Data for analysis:
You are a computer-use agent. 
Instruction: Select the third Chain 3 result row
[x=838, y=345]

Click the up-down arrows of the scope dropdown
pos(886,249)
* * *
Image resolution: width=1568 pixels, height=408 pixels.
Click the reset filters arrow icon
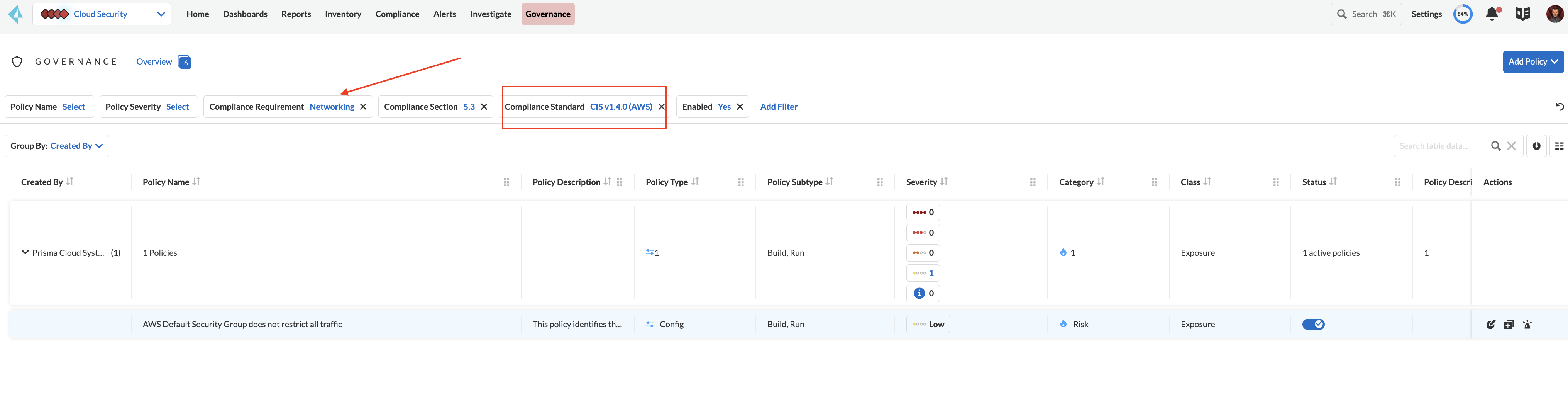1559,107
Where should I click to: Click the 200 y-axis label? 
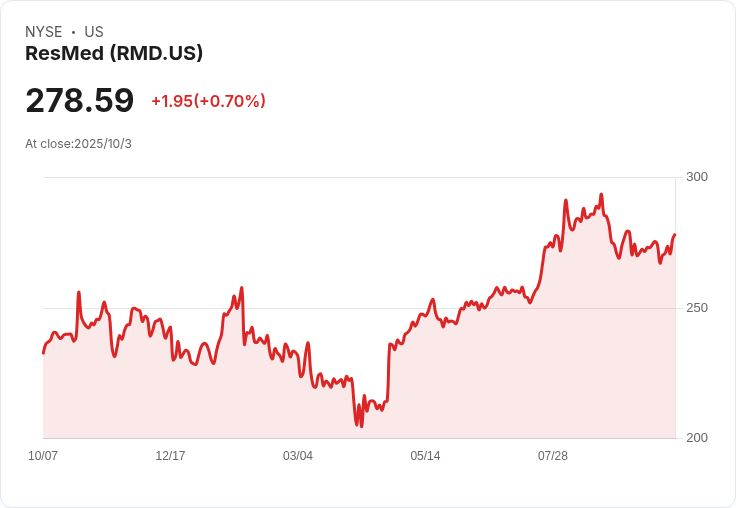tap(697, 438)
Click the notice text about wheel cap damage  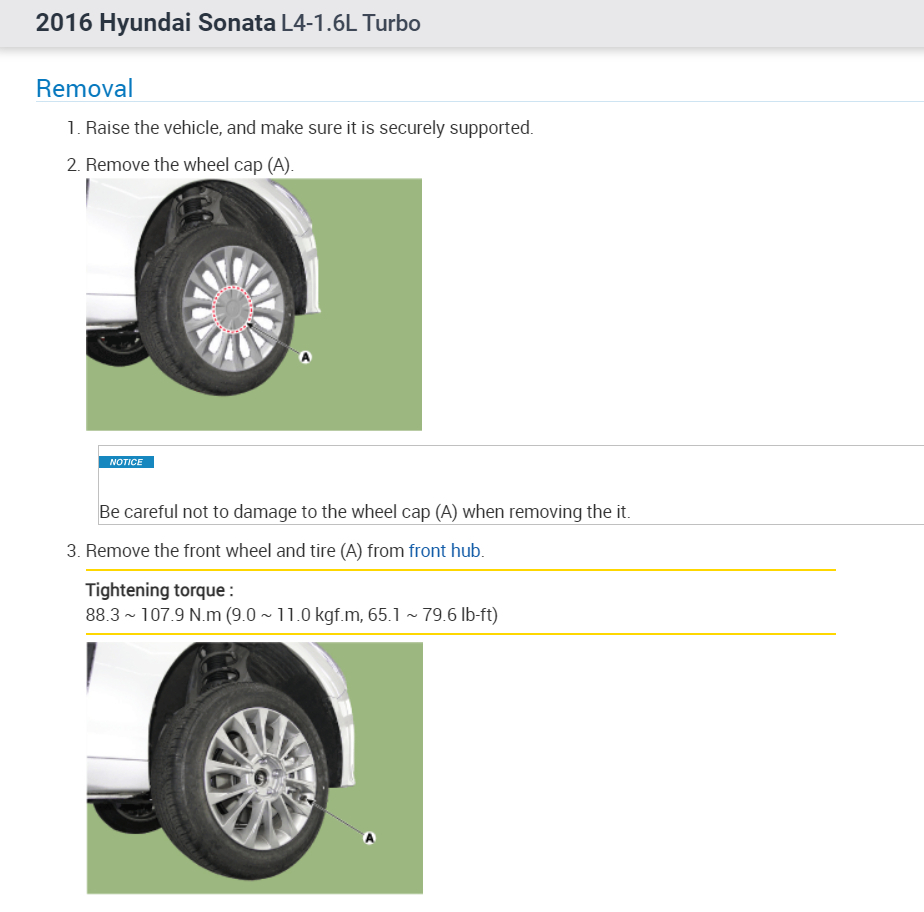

Work order: Transcribe, exactly and without pictures, everything in the data from the line with "Image resolution: width=1568" down to the line with "Click the notice", both included.

Answer to this exercise:
Image resolution: width=1568 pixels, height=408 pixels.
Click the reset filters arrow icon
1559,107
Where should I click to: Click the 200 y-axis label? 
tap(697, 438)
Click the notice text about wheel cap damage  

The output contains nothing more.